* EXERCISE BRIEF:
From the listing that follows, reproduce only the lines from the one holding "1512x790 pixels." through the one holding "Google Labs flask", both included, with no pictures.

* PROVIDED DATA:
|---|
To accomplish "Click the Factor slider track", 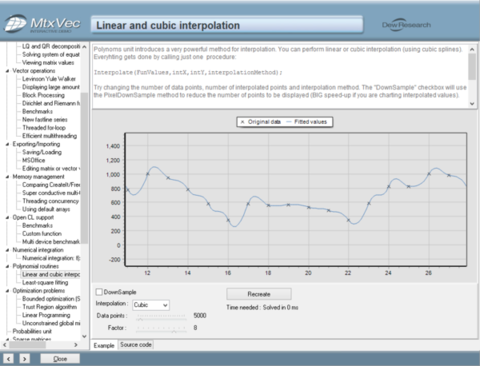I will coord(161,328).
|---|
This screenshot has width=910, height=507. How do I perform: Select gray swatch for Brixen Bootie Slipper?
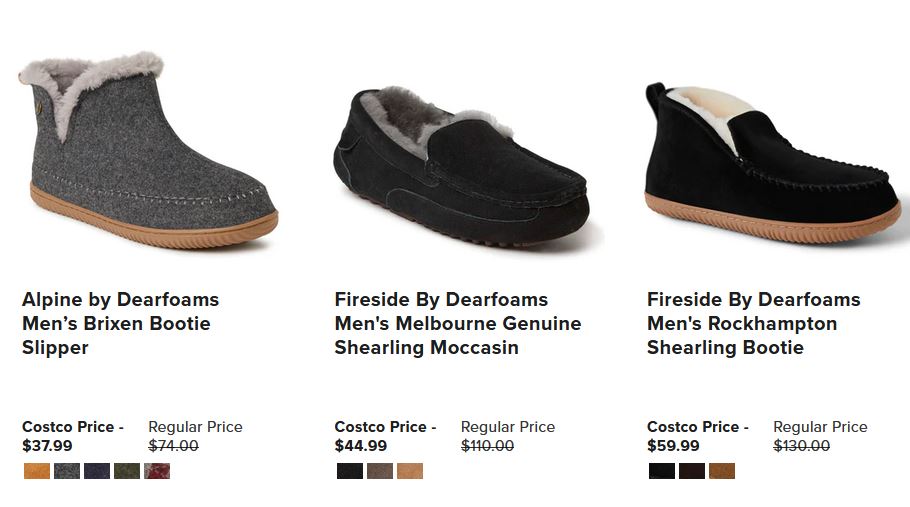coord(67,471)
|---|
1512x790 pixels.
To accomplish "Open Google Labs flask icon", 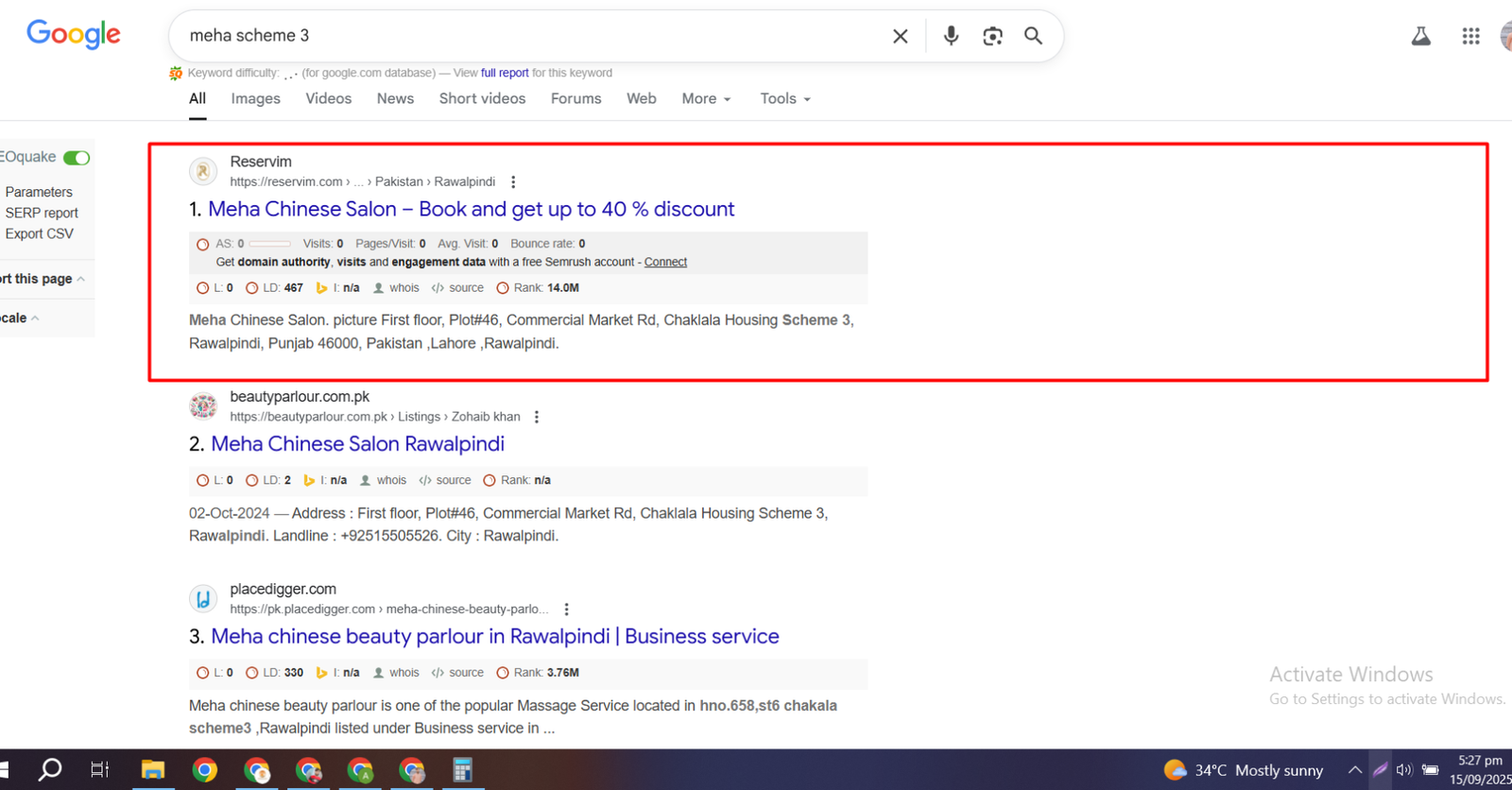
|---|
* EXERCISE OUTPUT:
1512x790 pixels.
To accomplish "Open Google Labs flask icon", 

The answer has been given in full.